▶ **Problem to work on**:
Reproduce only the lines of the material starting with the line with "Als PDF herunterladen (52, 340)" and going on through the line with "Vitipendium (35, 281)", changing "Estragon" to "Beifuß" and leaving everything else unchanged.

[Item-finding records]
_ _ _ _

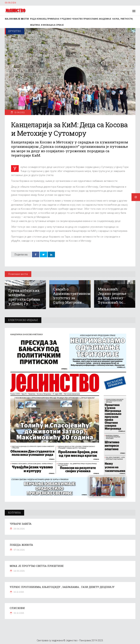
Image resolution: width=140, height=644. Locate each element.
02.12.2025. (19, 613)
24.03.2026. (19, 571)
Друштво (15, 31)
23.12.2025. (19, 592)
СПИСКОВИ (17, 608)
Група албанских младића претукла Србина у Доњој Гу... (24, 297)
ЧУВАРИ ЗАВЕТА (21, 524)
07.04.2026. (19, 550)
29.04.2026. (19, 528)
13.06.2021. (20, 112)
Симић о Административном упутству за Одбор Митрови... (72, 296)
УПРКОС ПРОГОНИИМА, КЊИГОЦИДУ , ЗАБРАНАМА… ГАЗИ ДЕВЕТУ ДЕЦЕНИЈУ (62, 587)
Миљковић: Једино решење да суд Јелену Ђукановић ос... (112, 296)
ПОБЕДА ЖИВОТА (21, 545)
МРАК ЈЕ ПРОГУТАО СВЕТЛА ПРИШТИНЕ (37, 566)
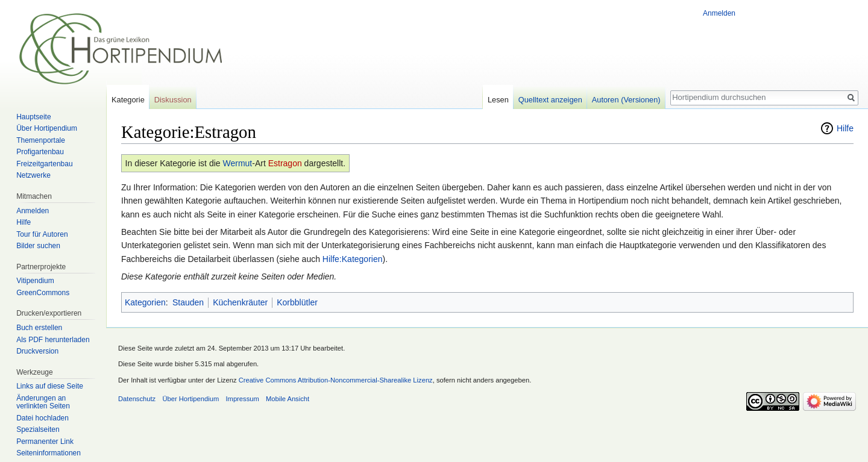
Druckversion (37, 351)
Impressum (242, 399)
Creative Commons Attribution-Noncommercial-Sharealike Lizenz (336, 380)
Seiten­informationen (48, 453)
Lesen (498, 99)
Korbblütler (297, 302)
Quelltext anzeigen (550, 99)
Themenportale (40, 140)
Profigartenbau (40, 152)
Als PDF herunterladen (52, 340)
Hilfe (845, 128)
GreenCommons (43, 293)
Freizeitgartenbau (44, 164)
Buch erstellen (39, 328)
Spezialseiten (37, 429)
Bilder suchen (38, 246)
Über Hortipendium (46, 128)
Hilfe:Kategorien (353, 259)
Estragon (285, 163)
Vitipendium (35, 281)
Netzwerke (33, 175)
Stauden (188, 302)
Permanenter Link (45, 442)
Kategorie (128, 99)
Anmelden (719, 13)
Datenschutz (137, 399)
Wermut (237, 163)
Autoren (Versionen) (626, 99)
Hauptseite (33, 117)
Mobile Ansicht (288, 399)
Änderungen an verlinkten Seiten (43, 402)
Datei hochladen (42, 418)
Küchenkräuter (240, 302)
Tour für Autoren (42, 234)
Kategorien (145, 302)
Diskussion (173, 99)
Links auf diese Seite (49, 386)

_ _ _ _

▶ **Solution to this problem**:
Als PDF herunterladen (52, 340)
Hilfe (845, 128)
GreenCommons (43, 293)
Freizeitgartenbau (44, 164)
Buch erstellen (39, 328)
Spezialseiten (37, 429)
Bilder suchen (38, 246)
Über Hortipendium (46, 128)
Hilfe:Kategorien (353, 259)
Beifuß (285, 163)
Vitipendium (35, 281)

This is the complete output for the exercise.